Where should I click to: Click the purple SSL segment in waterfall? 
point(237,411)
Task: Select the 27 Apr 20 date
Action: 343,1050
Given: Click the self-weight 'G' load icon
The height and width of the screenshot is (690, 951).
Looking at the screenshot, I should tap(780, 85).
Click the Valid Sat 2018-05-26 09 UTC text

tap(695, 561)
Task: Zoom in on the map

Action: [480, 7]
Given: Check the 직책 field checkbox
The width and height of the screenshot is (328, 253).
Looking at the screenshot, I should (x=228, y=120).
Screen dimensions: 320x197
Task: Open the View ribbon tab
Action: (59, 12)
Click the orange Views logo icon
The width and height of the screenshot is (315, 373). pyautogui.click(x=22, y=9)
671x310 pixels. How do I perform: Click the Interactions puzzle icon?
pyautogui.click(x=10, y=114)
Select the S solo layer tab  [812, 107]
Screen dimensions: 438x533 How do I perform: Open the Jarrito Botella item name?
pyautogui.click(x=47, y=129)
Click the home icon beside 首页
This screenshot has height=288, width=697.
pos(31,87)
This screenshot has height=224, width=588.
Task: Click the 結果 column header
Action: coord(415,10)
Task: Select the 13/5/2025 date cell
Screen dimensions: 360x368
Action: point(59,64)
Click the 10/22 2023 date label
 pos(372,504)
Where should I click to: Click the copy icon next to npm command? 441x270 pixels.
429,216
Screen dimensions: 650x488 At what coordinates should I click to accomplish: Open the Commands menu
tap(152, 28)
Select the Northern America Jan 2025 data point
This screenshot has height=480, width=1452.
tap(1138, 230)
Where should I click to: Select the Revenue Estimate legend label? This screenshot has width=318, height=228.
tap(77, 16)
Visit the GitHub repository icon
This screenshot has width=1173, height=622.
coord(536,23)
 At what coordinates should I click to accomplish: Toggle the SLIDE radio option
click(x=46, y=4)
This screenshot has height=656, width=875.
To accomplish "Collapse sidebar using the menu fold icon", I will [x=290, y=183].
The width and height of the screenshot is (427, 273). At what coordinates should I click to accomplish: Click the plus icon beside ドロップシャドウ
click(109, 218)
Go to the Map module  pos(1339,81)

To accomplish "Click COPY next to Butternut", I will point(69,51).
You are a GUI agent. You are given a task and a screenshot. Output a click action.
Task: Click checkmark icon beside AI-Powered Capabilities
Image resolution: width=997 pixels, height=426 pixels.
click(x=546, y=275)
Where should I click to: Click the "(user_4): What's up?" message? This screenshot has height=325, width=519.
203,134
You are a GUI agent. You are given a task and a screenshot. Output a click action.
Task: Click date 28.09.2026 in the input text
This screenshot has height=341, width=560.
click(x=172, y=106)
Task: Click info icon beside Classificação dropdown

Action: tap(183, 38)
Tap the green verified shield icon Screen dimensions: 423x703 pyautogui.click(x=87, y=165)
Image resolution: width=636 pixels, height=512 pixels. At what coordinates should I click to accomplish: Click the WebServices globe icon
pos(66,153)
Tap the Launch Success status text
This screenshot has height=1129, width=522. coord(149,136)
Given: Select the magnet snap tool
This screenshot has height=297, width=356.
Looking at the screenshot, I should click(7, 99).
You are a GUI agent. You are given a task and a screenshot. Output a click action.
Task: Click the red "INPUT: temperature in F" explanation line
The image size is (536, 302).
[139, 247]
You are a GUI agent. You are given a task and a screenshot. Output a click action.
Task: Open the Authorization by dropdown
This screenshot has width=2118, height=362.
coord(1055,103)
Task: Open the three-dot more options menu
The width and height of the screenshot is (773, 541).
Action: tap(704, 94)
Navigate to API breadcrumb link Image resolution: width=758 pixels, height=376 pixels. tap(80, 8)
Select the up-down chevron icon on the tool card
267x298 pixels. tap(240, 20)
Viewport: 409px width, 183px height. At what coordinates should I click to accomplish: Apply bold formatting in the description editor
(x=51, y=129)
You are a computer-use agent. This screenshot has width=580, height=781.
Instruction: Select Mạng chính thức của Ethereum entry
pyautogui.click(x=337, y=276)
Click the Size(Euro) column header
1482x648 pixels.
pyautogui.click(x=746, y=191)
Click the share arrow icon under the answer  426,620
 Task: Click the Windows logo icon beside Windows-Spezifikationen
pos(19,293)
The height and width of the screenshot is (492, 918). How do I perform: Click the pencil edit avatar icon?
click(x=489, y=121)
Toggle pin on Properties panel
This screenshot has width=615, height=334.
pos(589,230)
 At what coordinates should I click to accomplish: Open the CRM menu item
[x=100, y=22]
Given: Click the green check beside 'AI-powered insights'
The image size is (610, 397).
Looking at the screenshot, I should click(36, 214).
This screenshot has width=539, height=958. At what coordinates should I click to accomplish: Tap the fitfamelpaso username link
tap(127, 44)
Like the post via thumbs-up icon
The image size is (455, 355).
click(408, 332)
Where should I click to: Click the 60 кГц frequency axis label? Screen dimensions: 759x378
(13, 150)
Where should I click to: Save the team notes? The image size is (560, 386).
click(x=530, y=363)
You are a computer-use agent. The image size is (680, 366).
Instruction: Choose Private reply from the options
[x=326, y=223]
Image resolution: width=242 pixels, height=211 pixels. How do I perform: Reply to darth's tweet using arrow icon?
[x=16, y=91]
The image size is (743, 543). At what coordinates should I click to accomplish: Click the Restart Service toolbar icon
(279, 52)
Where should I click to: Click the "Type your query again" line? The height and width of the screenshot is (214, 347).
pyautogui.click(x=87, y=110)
#####
_Task prompt_: Find each line in the records that contains the string "computer", then say how many there are and nothing else.

_Response area_: 2